No, not to a person. There can be some stupendously dumb billionaires, especially since inheritance is a thing. I would however expect the average intelligence however-measured of the 100 richest "self-made" (lets just say who didn't themself inherit a generational amount of wealth) individuals in the US to be higher than a 100-person random sample of the population.

TexanFeller 5 hours ago | parent [-]

Equating achievement to financial success is a big mistake, but a bigly American one. The great scientists, while often somewhat privileged, were rarely in the billionaire class or their time’s equivalent. The average brilliant scientist or mathematician nowadays is making a wage that doesn’t afford them any luxuries whatsoever.

philwelch 6 hours ago | parent | prev [-]

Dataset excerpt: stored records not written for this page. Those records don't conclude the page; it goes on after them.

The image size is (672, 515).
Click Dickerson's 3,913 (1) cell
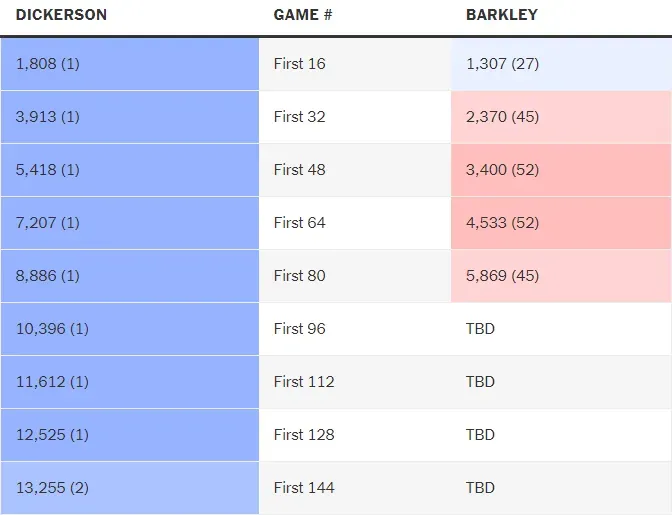[x=47, y=117]
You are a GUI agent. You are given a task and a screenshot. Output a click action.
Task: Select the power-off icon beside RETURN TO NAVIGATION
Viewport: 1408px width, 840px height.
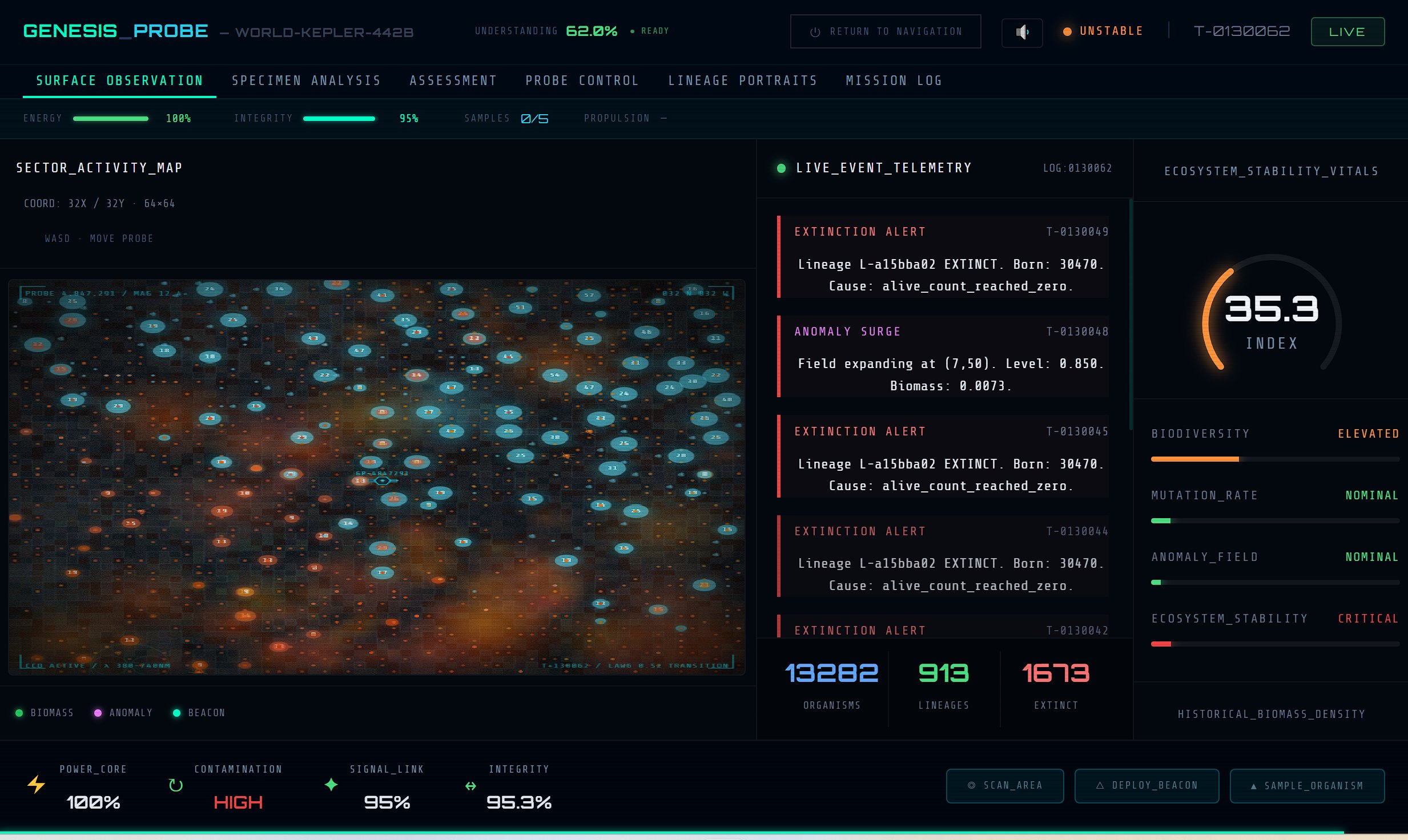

When you’re talking about outliers, it’s not an even-or situation. It’s not that being diligent is more valuable than being smart. Lots of people are smart, but the ones who are exceptionally smart and exceptionally diligent—outliers on two dimensions—are usually the most successful.

It’s also worth pointing out that people who e.g. study algebra in eighth grade and calculus in high school aren’t actually outliers; they’re maybe the top 1/3 or so of the class in terms of mathematics ability.